Aqui começa a subida a S. Macário. São horas de almoço mas a tarefa que me espera não convida a grande repasto. Uma sanduíche ligeira cumpriu a função. Repostas as reservas de água, cerrei os dentes e fui-me a ela. Às 13H00 o termómetro marcava 35º. Depois foi ver os números a crescer, os da pendente e os da temperatura, chegando a passar os 40º. Com algumas paragens estratégicas para baixar a temperatura do motor, a placa acabou por se deixar conquistar, com quase duas horas de vantagem sobre o plano previamente elaborado.

Julgava eu que o pior tinha passado e que o percurso até ao próximo PC seria tarefa simples. Tal engano! Primeiro, a descida ainda não estava ganha. Faltavam alguns topos que cortavam a velocidade e obrigavam a recorrer às peças mais à esquerda da transmissão.

Depois, à semelhança do primeiro dia, desci ao inferno. A descida divertida, em lacetes, obrigando a muita atenção, levou-me a Ponte de Telhe. Daí, só subindo, no meio das encostas de xisto, sem sombras, escaldando, devagarinho…

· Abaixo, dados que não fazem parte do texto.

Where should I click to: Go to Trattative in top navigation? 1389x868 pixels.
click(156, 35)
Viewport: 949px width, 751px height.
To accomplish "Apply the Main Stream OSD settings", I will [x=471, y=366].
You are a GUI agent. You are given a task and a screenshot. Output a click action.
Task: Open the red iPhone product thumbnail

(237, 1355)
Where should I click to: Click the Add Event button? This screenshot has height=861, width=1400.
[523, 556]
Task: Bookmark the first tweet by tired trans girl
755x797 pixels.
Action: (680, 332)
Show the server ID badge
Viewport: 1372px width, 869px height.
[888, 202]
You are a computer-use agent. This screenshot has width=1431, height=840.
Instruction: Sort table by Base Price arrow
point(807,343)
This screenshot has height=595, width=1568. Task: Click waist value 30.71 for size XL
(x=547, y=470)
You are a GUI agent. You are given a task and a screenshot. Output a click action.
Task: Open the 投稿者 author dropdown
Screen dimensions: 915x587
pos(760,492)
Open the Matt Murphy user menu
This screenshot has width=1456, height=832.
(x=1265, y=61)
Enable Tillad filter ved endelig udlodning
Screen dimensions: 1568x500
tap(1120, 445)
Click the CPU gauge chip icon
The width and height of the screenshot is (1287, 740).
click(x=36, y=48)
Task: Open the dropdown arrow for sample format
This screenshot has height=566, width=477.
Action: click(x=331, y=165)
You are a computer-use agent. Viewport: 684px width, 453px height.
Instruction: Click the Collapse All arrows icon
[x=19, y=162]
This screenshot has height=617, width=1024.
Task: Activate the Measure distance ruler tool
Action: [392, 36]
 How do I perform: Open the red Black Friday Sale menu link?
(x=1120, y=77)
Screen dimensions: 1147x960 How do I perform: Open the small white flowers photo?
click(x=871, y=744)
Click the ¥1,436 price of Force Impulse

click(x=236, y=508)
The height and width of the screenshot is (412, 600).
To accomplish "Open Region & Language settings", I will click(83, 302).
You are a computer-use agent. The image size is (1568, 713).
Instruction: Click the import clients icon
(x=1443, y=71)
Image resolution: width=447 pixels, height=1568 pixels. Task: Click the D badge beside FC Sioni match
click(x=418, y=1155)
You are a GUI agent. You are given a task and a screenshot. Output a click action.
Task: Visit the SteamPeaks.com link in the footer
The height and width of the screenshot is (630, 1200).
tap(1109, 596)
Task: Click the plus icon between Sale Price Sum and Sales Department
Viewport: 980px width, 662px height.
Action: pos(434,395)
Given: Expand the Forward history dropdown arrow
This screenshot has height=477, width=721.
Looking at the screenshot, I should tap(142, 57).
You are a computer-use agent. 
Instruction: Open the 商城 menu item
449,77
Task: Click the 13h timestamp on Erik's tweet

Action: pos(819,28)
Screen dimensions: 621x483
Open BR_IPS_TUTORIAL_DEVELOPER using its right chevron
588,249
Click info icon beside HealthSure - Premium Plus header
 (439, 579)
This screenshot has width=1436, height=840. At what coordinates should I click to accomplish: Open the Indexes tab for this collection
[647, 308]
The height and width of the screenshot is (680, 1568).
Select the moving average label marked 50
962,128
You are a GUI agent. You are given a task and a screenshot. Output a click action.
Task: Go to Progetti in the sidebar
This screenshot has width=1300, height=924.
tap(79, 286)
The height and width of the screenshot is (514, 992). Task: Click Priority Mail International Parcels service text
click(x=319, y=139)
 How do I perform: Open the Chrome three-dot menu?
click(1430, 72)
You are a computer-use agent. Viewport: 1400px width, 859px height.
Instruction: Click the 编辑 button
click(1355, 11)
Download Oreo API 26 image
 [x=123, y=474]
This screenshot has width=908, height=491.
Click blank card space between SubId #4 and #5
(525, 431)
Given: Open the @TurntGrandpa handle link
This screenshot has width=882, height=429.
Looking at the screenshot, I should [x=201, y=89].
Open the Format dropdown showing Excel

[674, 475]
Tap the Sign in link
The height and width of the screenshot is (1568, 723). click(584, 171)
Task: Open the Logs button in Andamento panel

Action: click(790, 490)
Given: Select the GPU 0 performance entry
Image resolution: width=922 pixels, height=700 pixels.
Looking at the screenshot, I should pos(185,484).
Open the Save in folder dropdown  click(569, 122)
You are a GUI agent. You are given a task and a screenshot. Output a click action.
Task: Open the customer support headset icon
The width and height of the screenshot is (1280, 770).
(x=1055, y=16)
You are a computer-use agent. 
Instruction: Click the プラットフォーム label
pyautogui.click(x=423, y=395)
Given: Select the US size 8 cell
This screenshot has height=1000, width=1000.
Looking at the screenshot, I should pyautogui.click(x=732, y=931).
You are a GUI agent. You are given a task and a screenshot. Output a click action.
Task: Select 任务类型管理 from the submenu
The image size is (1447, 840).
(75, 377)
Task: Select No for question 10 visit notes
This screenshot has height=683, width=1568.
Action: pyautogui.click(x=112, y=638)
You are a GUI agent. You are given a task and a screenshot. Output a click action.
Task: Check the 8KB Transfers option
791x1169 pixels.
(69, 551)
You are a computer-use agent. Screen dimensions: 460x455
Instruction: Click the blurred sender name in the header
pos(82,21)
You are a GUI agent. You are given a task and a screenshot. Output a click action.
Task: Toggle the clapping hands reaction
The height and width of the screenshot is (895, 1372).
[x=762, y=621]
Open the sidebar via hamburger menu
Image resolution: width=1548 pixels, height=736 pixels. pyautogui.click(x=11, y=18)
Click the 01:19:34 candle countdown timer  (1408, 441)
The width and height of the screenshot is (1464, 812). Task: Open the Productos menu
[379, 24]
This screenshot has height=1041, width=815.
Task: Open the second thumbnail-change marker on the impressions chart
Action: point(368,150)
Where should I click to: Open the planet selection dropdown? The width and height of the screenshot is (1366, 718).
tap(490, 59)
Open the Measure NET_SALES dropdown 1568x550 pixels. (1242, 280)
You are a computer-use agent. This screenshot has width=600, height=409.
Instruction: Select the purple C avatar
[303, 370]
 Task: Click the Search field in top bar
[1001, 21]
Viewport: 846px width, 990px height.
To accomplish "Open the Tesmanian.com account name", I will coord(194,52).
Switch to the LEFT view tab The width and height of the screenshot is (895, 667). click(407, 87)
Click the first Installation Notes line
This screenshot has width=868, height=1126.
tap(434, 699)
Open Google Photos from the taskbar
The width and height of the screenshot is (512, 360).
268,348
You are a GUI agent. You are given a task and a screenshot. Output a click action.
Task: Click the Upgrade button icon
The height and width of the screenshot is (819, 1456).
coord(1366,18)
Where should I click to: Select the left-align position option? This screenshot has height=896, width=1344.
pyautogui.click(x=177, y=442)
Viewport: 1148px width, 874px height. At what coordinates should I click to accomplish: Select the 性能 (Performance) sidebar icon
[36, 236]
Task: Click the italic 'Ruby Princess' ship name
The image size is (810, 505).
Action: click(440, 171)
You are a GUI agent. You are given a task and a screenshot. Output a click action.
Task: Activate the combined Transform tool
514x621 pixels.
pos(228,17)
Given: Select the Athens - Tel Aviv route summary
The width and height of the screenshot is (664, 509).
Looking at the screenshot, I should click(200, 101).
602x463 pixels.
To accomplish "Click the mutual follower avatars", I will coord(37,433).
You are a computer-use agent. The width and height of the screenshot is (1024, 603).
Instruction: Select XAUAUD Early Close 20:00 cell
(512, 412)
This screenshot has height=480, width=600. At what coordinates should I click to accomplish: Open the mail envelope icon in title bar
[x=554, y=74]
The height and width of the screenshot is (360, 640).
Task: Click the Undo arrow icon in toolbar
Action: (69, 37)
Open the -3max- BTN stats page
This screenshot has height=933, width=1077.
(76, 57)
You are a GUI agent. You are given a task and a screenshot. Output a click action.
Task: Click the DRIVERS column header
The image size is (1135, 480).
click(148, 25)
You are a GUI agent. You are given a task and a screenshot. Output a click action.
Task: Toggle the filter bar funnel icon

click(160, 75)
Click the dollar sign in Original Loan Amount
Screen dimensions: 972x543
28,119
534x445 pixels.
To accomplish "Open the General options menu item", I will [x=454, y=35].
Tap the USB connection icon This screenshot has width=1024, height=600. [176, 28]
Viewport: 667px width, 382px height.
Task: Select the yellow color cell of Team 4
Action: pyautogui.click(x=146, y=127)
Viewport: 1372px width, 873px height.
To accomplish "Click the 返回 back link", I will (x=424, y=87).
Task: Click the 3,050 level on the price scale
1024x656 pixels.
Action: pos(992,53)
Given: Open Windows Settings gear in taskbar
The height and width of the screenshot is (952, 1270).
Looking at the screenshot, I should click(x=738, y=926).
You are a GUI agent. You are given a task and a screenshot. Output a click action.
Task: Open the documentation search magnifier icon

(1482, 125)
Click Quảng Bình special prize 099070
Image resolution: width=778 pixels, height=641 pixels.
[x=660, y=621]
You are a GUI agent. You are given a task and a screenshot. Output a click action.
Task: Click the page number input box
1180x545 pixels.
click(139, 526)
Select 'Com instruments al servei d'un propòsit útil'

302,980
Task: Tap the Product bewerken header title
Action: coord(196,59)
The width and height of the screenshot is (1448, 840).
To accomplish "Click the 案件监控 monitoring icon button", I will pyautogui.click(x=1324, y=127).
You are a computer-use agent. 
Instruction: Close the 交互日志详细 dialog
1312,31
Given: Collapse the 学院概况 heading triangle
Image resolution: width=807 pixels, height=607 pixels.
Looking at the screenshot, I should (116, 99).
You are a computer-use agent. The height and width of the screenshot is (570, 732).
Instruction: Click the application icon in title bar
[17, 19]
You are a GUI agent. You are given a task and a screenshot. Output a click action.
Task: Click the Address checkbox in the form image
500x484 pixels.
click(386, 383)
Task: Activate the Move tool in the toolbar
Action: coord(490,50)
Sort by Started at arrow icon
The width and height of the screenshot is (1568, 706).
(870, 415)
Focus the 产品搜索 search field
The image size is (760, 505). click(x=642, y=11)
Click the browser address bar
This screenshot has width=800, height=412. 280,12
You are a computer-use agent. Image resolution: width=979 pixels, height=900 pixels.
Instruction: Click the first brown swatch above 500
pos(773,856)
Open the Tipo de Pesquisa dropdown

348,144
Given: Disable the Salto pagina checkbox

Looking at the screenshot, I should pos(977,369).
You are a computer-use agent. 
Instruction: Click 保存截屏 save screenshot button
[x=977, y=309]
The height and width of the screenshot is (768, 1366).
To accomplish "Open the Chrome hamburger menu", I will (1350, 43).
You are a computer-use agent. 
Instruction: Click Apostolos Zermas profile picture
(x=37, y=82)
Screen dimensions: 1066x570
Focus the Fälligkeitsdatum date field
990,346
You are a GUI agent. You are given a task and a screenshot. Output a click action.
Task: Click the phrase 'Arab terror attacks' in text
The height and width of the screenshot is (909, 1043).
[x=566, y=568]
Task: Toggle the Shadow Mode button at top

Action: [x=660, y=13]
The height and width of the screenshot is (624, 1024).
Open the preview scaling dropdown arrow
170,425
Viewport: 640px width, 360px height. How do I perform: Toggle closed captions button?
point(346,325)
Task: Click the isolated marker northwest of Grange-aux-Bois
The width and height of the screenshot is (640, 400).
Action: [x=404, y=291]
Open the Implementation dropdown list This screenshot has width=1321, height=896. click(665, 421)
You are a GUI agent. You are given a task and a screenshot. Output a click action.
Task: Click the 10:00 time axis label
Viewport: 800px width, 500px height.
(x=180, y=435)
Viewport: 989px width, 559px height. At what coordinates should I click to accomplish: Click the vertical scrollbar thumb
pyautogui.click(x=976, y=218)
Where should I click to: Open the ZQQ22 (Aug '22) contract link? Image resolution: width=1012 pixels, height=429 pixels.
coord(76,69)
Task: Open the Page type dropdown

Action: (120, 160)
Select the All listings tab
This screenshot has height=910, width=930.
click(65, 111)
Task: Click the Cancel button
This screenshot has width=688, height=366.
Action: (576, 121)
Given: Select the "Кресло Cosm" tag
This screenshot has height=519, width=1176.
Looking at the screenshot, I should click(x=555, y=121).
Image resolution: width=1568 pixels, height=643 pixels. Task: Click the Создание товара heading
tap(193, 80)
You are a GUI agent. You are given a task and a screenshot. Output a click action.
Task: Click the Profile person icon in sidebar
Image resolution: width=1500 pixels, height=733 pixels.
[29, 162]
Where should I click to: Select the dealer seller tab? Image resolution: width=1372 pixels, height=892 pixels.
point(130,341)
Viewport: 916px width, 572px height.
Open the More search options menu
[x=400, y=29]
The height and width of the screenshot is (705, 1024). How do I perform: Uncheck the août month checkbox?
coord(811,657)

Após abastecimento em Arouca, lá atingi a placa da Garganta do Paiva. Fotos da placa, do rio, da garganta e dos passadiços, protelando a partida. Continuando, lentamente, faltavam pouco mais de 4km para Alvarenga (terra afamada pelos bifes de vitela arouquesa), mas o fosso puxava-me para baixo. O tempo passava sem que os, poucos, quilómetros desfilassem. Uma paragem intermédia aproveitando uma sombra permitiu quebrar o feitiço dando-me forças para, dois quilómetros à frente, atingir o primeiro tasco disponível. Com estes movimentos de caracol se foram as duas horas de vantagem que trazia.

Alvarenga passou, sem paragem, pedalando para a próxima dificuldade: subida às Portas de Montemuro, pela Faifa. O fim da tarde, com temperaturas mais amenas, simplificou a tarefa. Chegada ao PC já de luzes acesas, acelerando na descida para a segunda noite de descanso em Cinfães. Ao jantar, o chorado bife, antes da dormida.

A noite foi passada na Pensão Varanda de Cinfães. Este local encerra cedo, incompatível com os horários da SR, tendo-me obrigado a uma visita na semana anterior para articular a logística. Entrei e saí sem ver vivalma, o desjejum previamente articulado com a dona da pensão. Noite quente com o sono difícil pelo que antecipei a saída para as 6H00.

Terceira etapa, última descida ao Douro, seguida da passagem para o vale do Tâmega. Em Amarante foi tempo de reforço alimentar antes de abordar a N15 até ao Alto de Espinho. Esta é uma subida longa mas muito agradável de se fazer. Estrada com pendentes contidas, boas paisagens e floresta que vai proporcionando sombra e fontes frescas para abastecimento.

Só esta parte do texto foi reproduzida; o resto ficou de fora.